EquityZen's platform guides you through a straightforward process for selling your stock.
To get started, simply head to EquityZen's website and learn more about their Shareholder process.
Do You Need Steady Income?
If you're looking for a steady income stream, Fundrise's eREITs might be a good option. They're required to distribute at least 90% of their annual income to unit holders, which means you can expect high-yield cash distributions every quarter.

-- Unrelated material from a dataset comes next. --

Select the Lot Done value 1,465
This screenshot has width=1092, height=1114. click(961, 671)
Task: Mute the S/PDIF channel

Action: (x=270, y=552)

However, it's worth noting that REIT distributions are taxed like regular income, making them a tax-inefficient investment. This is because corporate dividends are taxed at a lower rate, but REIT distributions are not.
Fundrise's eREITs aim to make high-yield cash distributions at the end of every quarter, which can be a great way to create an additional revenue stream. But it's essential to consider your specific tax situation and whether this type of investment is right for you.
Here are some key facts to keep in mind:
Ultimately, whether you need steady income will depend on your individual financial goals and situation. It's crucial to weigh the pros and cons of investing in Fundrise's eREITs and consider whether this type of investment aligns with your needs.
Frequently Asked Questions
Can you actually make money on Fundrise?
Yes, you can potentially make money with Fundrise, but returns are capped at 8% annual growth, while other funds may offer higher potential gains. However, this comes with a risk of significant losses if real estate prices decline.